§ WHAT NEEDS TO BE DONE: Restate exactly the lines below, from the one containing "Play the product videos thumbnail" through the final line, and leave out the pictures.

§ SOURCE MATERIAL:

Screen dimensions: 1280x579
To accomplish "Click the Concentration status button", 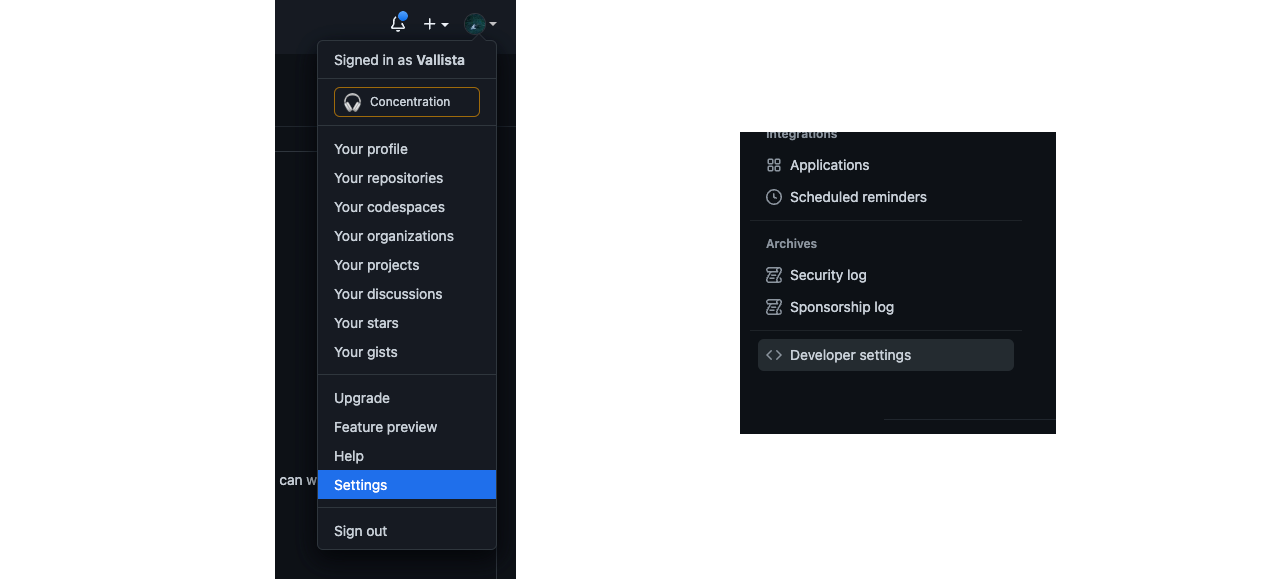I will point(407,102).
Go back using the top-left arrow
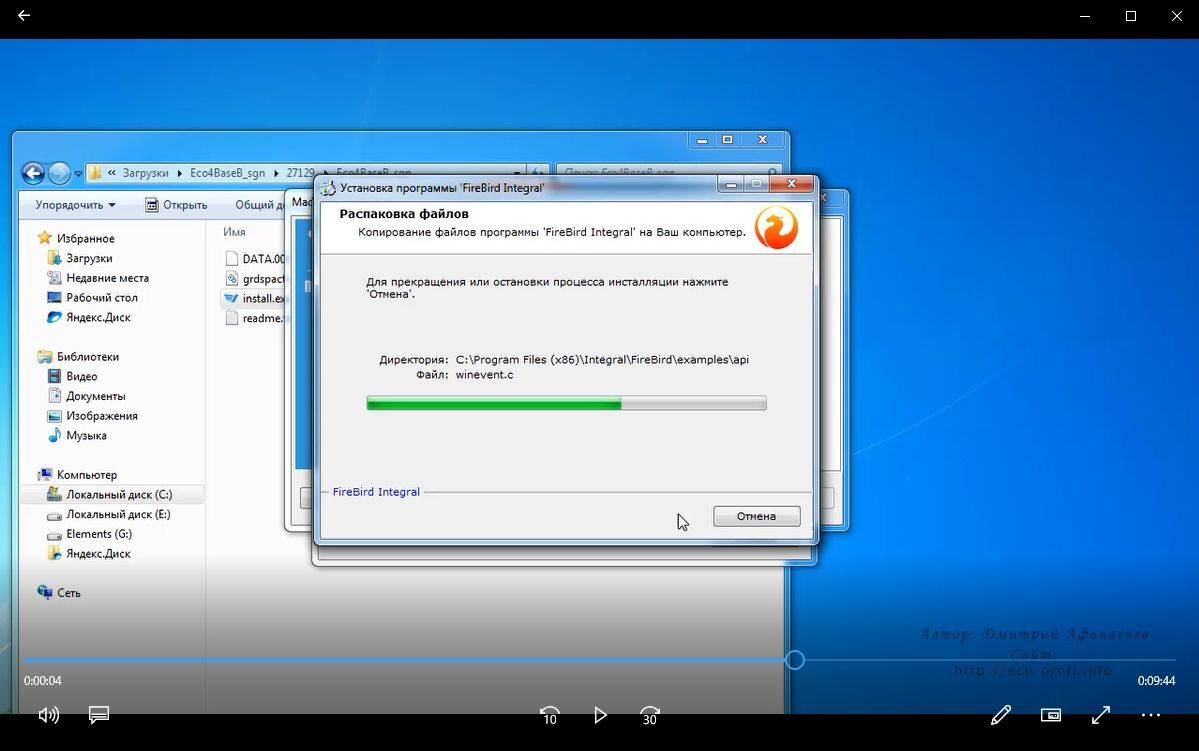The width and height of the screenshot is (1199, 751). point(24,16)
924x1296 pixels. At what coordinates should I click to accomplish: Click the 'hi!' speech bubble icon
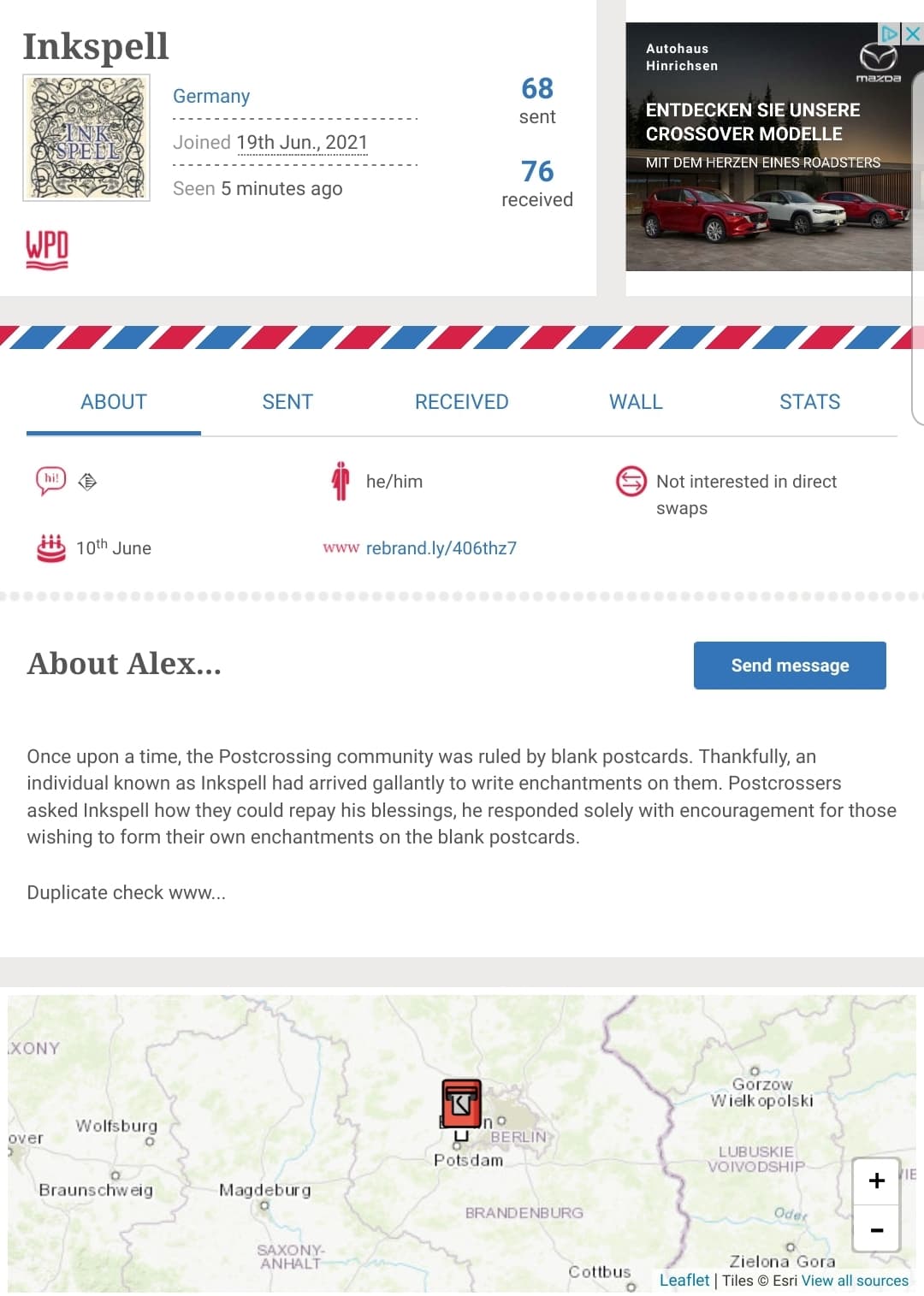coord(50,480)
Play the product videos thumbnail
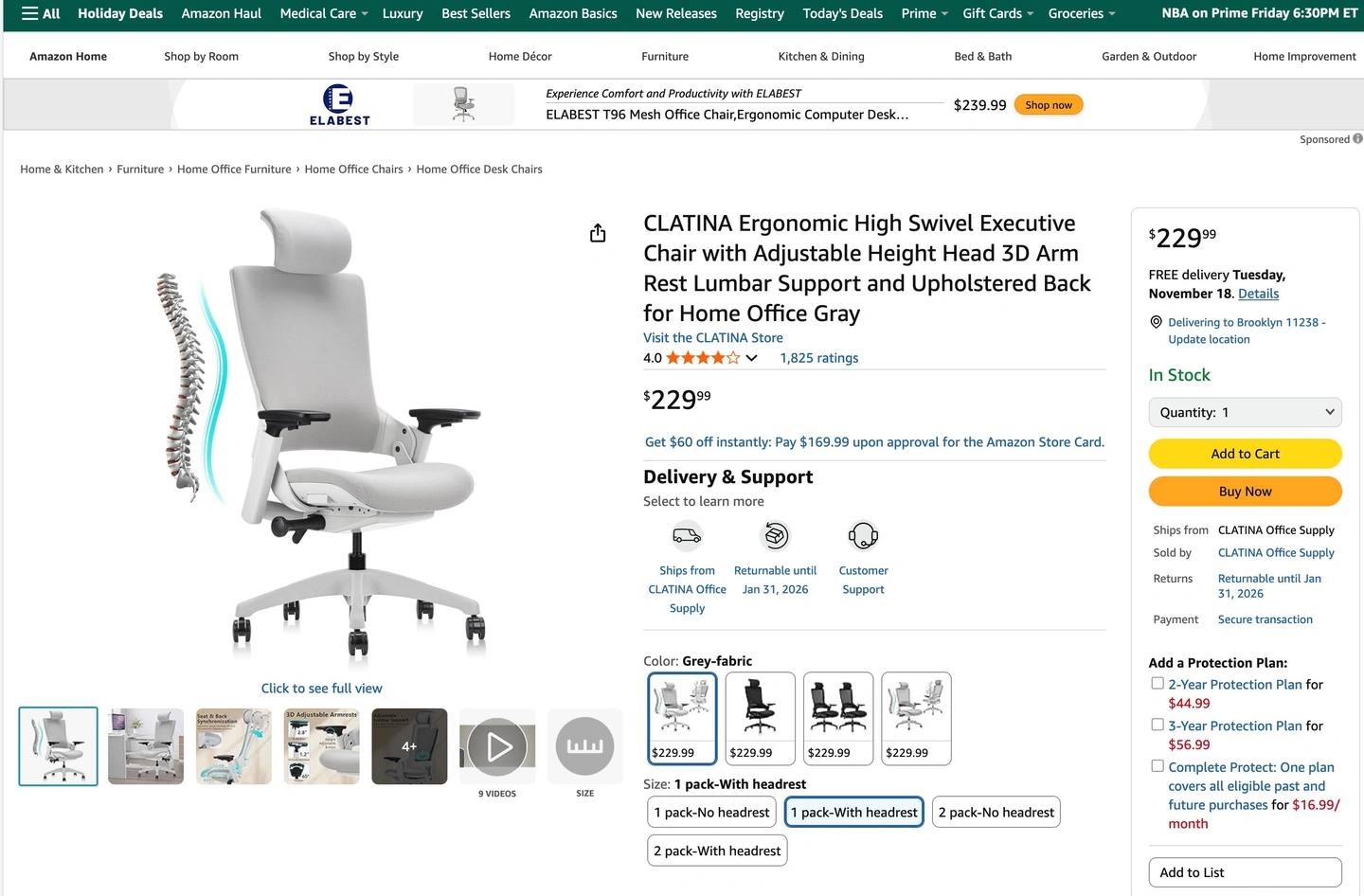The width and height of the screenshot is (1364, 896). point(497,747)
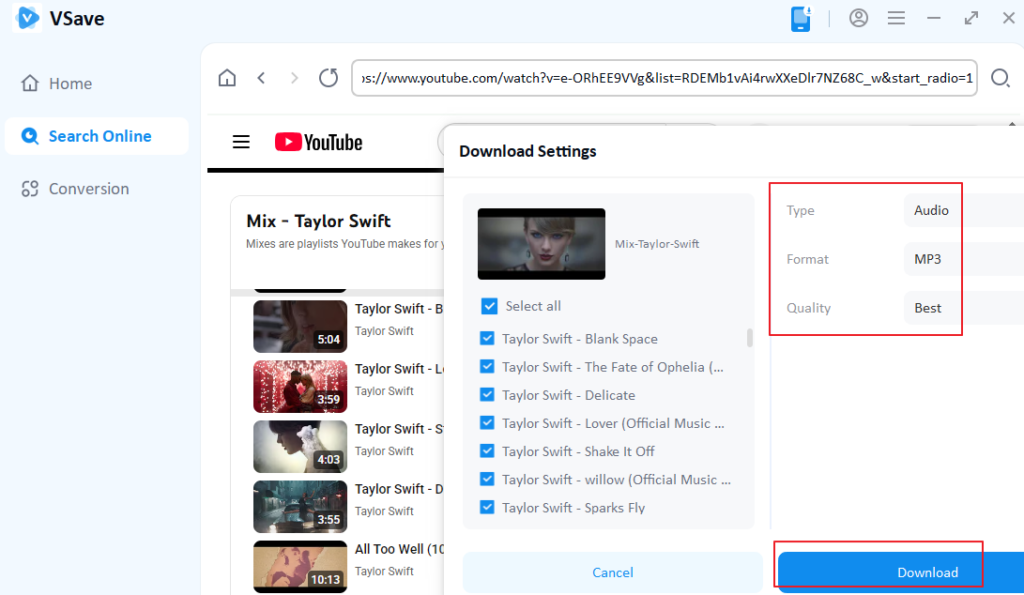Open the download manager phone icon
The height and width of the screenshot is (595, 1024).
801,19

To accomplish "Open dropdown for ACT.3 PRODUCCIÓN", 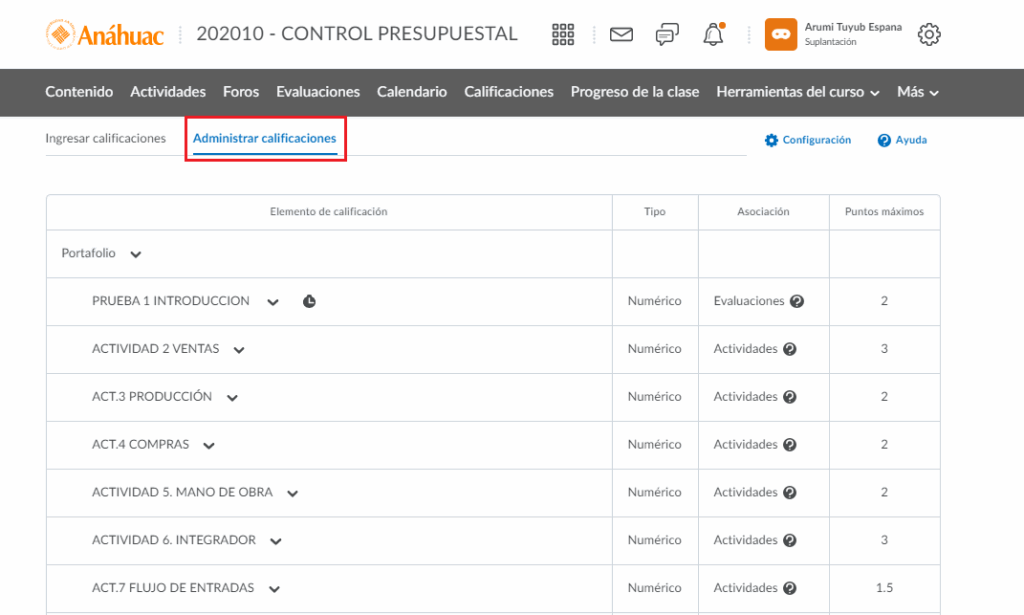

§ COMPLETED TASK:
Play the product videos thumbnail
The width and height of the screenshot is (1364, 896). point(497,747)
Open the download manager phone icon
The height and width of the screenshot is (595, 1024).
801,19

To accomplish "Open dropdown for ACT.3 PRODUCCIÓN", 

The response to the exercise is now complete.